* Begin DATASET EXTRACT *

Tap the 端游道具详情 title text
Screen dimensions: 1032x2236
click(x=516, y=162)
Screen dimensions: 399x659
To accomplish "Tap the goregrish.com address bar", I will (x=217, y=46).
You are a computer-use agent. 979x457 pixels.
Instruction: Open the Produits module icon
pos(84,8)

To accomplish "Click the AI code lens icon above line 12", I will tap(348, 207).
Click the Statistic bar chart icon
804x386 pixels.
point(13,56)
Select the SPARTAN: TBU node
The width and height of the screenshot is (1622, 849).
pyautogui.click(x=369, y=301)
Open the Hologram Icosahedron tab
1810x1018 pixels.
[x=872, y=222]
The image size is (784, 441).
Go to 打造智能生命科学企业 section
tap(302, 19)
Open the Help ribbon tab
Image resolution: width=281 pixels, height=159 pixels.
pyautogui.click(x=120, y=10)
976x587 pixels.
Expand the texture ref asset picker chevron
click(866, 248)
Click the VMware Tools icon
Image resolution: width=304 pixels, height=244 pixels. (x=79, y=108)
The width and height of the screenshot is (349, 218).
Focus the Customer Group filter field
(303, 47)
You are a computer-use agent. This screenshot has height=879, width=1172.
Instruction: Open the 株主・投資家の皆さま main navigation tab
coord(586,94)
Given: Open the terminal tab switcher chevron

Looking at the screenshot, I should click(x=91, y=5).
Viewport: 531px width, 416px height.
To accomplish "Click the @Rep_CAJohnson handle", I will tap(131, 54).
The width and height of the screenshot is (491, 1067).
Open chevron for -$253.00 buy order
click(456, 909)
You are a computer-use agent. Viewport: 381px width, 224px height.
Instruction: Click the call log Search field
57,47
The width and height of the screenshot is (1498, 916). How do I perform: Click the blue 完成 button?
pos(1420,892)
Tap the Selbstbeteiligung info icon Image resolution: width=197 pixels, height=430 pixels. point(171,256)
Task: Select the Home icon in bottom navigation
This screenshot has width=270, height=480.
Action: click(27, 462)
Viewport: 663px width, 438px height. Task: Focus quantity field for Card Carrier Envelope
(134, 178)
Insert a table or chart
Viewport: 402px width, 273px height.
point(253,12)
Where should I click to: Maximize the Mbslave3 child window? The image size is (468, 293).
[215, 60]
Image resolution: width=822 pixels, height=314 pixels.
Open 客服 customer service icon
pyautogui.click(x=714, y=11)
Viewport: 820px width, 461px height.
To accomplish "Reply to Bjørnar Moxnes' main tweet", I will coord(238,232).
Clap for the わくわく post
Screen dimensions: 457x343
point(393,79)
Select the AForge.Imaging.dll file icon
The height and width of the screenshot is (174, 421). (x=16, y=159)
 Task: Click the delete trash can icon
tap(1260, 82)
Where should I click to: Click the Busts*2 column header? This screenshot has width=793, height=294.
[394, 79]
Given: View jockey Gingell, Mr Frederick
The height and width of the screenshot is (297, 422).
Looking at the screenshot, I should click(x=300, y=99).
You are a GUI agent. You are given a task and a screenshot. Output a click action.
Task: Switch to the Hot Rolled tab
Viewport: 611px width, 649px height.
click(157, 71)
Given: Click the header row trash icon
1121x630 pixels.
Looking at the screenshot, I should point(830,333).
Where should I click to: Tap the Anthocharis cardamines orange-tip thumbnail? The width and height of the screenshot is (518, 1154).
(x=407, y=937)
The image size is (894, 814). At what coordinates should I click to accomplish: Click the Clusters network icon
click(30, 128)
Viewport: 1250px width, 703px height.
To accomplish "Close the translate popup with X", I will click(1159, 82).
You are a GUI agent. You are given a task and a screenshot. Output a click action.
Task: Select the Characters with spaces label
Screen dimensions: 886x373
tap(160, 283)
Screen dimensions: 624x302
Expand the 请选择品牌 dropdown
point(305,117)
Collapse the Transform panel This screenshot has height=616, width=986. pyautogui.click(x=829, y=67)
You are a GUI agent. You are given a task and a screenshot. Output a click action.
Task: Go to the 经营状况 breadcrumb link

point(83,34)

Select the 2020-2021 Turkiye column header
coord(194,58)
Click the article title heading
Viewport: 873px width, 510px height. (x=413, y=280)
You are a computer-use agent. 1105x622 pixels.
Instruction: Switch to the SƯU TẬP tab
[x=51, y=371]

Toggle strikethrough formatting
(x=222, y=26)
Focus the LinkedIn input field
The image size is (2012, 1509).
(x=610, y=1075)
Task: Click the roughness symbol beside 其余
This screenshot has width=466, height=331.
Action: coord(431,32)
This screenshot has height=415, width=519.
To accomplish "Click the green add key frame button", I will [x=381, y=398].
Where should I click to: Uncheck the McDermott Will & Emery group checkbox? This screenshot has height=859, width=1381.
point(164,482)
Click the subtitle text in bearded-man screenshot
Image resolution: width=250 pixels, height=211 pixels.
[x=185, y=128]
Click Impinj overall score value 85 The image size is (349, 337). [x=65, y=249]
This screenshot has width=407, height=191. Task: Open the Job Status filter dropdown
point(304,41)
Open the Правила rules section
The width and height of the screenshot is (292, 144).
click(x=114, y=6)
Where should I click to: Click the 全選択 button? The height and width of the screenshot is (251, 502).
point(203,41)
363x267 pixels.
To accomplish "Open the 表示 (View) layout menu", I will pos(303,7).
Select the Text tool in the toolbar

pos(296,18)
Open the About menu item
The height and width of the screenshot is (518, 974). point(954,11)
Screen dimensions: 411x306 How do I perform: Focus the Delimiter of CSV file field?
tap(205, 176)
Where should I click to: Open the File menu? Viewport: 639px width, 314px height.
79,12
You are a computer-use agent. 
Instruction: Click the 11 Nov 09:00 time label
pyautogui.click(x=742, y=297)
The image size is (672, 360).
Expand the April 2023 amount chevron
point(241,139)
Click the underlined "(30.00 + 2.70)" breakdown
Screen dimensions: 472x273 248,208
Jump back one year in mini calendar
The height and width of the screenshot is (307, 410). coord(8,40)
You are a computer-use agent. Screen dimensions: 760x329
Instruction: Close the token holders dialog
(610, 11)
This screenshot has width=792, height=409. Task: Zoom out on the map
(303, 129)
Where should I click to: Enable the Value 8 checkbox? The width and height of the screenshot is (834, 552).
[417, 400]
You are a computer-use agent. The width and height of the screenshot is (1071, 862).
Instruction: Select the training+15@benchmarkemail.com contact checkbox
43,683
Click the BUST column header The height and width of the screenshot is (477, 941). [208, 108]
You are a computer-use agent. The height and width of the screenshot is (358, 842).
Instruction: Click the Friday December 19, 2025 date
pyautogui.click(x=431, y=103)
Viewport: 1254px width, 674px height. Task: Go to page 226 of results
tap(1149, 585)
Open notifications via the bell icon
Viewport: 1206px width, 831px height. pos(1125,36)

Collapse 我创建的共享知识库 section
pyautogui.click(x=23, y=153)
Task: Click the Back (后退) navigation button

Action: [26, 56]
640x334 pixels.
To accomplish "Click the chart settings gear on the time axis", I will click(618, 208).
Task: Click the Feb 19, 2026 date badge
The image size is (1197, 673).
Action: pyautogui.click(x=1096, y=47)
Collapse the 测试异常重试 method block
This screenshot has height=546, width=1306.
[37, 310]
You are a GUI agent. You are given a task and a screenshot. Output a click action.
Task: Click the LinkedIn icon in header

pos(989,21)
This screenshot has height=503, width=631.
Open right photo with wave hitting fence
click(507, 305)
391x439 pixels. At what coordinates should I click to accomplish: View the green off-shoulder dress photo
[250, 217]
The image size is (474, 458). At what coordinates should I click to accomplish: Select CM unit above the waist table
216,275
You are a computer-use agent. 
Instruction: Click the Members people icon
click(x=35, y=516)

* End DATASET EXTRACT *

**AIM:**
Count the lines in the data above that contain the word "button", with case counting, and state only the number.

**ANSWER TO THIS TASK:**
4